SUPPLIED TEXT.
______________________________

The shock and utter disgust I felt as I tapped through Instagram and WhatsApp stories and saw so many Africans posting pictures of the Queen Elizabeth II, accompanied by a broken heart and sad face emoticons, left me broken. I know we’ve all been patiently waiting for Jordan Peele to make Get Out: Part Two, but it seems as though I’m one of the main characters in the imagined sequel.
I can’t understand why any African person, or a person of African descent, would mourn the Queen in the same way one would a close maternal relative. Simply put, the Queen is the symbolic embodiment of colonialism, imperialism and white supremacy.
“What in the Stockholm Syndrome?” is a message reply I received in a group chat, where an ongoing discussion was taking place surrounding the reactions to the Queen’s passing. And honestly, I think Stockholm Syndrome is the only viable explanation one can give for the horrifying response.
For me, the response to the Queen’s death is about the devastating psychological impact of colonialism in Africa and slavery in America. I ask us, why are we holding the memory of the Queen in the same manner Stephen held Calvin in the movie Django Unchained?
The main rebuttal in response to the critiques of mourners and sympathizers is “the Queen is a human” and the mourning is out of respect. While she is in fact a human being, our ancestors suffered the most inhumane atrocities at the hands of the British monarchy. I ask us, was the British monarchy being respectful when they held our ancestors in slave castles on the West African coast? Did the British monarchy show reverence to our ancestors as they boarded slave ships and endured the treacherous journey to America, with chains wrapped around their wrists and ankles? Has the British Monarchy mourned the lives of our ancestors who did not survive the journey across the Atlantic?

______________________________

DATA FOR REVIEW.
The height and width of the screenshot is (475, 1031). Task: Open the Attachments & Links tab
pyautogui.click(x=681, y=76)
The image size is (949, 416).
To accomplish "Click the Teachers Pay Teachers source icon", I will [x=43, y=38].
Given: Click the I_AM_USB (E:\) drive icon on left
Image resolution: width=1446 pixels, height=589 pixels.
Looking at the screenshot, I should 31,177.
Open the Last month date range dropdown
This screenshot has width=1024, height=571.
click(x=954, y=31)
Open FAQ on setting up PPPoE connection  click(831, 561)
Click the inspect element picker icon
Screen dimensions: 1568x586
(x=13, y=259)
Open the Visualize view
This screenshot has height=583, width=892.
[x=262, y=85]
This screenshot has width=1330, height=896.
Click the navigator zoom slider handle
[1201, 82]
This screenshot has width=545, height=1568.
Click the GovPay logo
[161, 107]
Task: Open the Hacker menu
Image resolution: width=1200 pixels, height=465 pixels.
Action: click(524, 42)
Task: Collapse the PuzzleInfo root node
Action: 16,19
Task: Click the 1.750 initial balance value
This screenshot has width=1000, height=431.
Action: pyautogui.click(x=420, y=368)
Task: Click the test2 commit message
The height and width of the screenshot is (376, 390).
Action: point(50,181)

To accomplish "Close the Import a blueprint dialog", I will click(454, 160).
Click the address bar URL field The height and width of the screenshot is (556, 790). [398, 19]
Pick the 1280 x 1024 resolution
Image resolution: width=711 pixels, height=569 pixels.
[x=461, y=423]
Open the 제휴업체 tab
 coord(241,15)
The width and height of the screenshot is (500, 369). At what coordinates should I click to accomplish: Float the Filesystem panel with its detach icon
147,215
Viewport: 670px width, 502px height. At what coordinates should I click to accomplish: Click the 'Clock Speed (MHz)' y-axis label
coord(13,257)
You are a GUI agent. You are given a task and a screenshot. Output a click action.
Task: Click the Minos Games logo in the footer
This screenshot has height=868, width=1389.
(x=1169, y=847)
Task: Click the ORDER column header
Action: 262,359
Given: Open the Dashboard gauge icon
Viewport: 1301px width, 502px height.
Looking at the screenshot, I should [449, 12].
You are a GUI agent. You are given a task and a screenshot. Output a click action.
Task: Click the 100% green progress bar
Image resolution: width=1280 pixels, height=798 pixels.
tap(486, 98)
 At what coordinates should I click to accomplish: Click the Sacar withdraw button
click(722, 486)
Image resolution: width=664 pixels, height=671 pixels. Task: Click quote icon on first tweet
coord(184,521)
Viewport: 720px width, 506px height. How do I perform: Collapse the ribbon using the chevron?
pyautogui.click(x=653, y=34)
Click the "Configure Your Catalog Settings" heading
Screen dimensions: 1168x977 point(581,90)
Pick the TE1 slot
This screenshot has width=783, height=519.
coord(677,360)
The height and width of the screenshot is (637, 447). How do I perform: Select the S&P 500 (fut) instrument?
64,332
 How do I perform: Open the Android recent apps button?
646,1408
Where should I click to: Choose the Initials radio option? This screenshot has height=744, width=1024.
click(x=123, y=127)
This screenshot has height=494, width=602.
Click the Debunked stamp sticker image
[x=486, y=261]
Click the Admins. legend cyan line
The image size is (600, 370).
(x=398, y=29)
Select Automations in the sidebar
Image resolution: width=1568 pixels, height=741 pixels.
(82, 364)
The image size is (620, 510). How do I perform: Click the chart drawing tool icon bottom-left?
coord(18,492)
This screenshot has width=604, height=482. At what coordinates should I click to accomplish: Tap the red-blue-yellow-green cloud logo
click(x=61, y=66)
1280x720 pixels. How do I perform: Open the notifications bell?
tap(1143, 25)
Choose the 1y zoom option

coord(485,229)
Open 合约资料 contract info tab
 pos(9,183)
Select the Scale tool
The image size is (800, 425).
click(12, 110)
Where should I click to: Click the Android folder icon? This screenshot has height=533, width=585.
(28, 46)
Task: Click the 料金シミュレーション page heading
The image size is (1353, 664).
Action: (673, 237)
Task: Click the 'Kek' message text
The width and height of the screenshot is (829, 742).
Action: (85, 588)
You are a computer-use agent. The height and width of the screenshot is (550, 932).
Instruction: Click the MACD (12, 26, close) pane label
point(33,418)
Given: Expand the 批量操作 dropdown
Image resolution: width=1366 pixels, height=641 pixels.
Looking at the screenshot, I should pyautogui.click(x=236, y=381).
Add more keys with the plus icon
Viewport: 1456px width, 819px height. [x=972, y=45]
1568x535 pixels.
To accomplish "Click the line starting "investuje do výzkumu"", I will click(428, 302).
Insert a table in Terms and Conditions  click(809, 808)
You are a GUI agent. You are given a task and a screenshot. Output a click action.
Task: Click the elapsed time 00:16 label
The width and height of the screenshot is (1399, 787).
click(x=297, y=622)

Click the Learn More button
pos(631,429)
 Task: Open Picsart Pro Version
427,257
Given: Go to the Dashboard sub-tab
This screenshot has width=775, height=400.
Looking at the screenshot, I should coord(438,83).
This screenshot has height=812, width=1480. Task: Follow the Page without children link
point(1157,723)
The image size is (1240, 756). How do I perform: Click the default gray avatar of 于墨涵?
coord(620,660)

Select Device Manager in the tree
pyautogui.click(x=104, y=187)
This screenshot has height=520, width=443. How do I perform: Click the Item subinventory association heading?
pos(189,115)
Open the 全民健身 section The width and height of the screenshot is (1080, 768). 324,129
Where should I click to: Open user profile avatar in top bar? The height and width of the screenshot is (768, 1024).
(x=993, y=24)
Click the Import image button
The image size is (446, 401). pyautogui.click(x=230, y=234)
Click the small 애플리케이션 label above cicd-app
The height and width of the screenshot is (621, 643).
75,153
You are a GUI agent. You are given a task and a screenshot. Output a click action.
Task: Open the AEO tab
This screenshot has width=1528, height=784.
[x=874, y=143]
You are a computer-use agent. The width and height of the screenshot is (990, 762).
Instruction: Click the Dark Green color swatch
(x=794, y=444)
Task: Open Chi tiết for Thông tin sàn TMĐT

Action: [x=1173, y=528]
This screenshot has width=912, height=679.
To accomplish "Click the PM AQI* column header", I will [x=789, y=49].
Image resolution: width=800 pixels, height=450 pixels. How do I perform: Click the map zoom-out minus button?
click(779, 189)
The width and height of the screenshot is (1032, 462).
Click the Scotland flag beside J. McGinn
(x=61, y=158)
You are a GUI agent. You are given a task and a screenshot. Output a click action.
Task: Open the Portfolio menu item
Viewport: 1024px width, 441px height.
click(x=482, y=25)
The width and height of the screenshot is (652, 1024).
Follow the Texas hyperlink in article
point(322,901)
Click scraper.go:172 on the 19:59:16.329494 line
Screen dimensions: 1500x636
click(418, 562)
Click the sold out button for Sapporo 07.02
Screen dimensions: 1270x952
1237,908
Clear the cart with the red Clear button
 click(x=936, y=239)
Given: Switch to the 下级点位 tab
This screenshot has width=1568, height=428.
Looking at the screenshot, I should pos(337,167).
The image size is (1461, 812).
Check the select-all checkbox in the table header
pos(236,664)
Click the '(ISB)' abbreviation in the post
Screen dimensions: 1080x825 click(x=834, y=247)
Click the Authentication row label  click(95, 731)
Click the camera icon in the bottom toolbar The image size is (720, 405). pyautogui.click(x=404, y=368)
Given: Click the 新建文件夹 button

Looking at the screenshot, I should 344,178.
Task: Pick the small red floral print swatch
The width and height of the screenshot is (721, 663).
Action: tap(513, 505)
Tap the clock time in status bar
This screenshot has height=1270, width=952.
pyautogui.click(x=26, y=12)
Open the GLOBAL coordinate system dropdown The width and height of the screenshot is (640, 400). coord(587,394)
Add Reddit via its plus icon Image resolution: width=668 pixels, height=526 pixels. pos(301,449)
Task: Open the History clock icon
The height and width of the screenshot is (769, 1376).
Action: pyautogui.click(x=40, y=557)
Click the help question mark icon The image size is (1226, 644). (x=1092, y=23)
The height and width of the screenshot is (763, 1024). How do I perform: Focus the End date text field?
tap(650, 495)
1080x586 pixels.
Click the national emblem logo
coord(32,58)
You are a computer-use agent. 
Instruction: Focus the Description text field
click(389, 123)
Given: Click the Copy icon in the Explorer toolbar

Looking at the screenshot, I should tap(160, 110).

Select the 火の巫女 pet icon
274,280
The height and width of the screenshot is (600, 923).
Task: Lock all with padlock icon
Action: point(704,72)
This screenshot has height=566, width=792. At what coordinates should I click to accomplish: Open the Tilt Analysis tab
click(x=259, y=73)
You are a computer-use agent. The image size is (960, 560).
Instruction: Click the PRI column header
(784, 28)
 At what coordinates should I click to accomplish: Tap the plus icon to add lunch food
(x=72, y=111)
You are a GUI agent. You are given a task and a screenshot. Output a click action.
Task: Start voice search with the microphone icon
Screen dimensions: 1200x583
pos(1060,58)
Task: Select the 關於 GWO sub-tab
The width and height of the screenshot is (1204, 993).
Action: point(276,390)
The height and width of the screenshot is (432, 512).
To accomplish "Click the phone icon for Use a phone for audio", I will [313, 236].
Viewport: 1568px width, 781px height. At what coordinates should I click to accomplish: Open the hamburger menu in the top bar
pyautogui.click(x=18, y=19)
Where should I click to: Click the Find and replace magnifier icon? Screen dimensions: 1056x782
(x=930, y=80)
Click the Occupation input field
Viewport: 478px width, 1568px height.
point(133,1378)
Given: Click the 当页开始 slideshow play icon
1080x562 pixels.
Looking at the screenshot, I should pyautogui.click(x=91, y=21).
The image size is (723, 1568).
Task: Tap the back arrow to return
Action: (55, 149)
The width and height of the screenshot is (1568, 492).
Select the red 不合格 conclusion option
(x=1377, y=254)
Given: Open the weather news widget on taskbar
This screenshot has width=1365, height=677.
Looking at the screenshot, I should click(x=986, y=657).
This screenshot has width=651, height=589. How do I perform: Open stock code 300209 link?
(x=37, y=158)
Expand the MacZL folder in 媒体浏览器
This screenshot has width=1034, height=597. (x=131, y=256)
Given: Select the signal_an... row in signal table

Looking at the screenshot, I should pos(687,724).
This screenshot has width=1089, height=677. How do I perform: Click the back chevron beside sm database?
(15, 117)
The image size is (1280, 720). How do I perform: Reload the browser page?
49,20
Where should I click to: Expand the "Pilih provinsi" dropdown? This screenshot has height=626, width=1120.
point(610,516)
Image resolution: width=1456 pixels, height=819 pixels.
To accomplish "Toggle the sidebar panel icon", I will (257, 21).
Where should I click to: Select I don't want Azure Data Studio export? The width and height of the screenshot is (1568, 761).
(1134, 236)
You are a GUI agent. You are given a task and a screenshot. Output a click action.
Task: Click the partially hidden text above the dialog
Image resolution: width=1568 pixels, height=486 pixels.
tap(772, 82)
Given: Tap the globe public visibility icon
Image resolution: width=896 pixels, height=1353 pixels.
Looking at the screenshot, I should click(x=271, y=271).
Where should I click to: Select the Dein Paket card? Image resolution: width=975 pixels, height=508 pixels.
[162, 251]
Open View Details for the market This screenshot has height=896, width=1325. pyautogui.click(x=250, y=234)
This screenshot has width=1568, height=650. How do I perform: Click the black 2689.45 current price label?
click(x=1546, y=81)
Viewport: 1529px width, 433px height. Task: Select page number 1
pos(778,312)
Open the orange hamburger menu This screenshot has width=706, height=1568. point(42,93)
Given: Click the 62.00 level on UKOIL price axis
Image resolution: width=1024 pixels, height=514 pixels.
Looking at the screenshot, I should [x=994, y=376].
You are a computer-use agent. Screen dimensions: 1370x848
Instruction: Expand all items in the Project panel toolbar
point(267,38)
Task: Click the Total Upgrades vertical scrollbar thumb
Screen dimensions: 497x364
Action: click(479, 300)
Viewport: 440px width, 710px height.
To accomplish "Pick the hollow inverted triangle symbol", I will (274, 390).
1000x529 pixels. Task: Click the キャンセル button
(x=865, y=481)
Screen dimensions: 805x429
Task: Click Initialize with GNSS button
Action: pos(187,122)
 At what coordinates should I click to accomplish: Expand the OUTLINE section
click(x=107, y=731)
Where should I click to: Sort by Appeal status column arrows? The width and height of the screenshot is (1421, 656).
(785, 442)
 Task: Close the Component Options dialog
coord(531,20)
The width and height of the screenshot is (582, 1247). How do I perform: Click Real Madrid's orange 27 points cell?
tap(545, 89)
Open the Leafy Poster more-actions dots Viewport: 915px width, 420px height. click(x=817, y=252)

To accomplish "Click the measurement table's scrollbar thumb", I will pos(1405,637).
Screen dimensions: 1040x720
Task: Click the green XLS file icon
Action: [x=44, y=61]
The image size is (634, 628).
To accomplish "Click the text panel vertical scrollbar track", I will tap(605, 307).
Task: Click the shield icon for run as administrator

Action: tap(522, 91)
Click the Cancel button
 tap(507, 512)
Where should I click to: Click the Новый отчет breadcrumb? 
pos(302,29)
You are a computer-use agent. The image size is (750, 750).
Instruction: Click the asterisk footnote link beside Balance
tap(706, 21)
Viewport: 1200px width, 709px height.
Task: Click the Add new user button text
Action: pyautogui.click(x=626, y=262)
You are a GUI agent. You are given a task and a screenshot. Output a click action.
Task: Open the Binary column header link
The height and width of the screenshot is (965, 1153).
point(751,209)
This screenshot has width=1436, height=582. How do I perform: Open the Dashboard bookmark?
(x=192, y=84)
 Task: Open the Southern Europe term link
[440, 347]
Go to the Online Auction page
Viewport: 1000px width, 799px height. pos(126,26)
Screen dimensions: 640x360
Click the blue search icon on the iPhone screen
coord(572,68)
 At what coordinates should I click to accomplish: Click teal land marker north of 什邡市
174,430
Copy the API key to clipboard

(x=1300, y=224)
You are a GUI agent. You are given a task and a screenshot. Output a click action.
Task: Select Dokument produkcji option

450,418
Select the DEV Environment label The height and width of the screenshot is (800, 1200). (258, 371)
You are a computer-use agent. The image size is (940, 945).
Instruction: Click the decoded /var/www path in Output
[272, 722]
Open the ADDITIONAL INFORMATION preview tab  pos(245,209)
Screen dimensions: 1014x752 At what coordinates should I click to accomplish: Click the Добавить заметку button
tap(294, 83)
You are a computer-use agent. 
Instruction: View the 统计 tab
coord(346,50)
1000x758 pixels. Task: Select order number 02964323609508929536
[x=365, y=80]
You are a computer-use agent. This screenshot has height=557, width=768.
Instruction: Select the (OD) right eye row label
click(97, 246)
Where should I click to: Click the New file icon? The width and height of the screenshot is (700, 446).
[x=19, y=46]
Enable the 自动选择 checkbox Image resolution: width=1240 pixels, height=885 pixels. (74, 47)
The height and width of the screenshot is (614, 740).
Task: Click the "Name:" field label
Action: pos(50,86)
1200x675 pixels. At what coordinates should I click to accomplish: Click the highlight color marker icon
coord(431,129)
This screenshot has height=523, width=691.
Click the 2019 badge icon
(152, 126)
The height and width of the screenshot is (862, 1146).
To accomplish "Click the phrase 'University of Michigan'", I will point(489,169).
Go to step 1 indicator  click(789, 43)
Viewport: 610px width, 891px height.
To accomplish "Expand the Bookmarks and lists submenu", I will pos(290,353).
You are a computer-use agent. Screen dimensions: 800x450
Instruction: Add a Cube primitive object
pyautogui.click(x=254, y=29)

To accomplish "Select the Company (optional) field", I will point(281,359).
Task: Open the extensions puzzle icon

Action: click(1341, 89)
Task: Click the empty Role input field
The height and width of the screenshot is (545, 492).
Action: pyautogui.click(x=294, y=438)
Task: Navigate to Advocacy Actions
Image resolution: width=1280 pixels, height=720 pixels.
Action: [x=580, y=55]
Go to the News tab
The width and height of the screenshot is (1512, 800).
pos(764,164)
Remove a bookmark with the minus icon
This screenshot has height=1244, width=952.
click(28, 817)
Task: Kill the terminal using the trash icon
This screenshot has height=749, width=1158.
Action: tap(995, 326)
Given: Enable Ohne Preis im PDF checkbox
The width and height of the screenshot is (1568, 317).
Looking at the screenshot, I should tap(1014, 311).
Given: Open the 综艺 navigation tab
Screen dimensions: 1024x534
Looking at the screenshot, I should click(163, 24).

______________________________

COMPLETE THE FOLLOWING.
1. According to the opinion piece on the Queen's death, why can't the writer understand Africans or people of African descent mourning the Queen as they would a close maternal relative? Answer in one to three sentences.
2. Extend the opinion piece on the Queen's death, picking up after its final sentence.
The entries were taken from a different source than the opinion piece on the Queen's death.

RESPONSE LIST.
1. The writer sees the Queen as the symbolic embodiment of colonialism, imperialism and white supremacy. Mourning her like a close relative therefore makes no sense to the writer.

2.
While the U.S. economy was being built by the hands of stolen Africans, the African economy was being destabilized at the hands of colonial masters. The Queen herself worked tirelessly to avert independence movements across Africa. As if shamelessly adorning herself in stolen African jewels throughout her reign isn’t enough to make you regurgitate, the ease in which she pranced around the continent, visiting her former colonies as if absolved from African exploitation, should be enough to call for the permanent removal of your eye sockets.
To mourn the Queen is to mourn a monarch who has committed the most extreme acts of terrorism that have reached far beyond the physical to impact our psyche.
Alexa, play “The Redemption Song” by Bob Marley and The Wailers.
Our ancestors did not fight for justice and freedom in order for us to one day mourn a member of a monarchy whose only gift to Africa and her children was a legacy of pain. There is no place for the idolization of our oppressor in the healing of Black America from the legacy of slavery or in the rebuilding of Post-colonial Africa.
If you’re an African on the continent, an African immigrant or an American of African descent and are mourning the Queen’s death, I am sincerely praying for your liberation.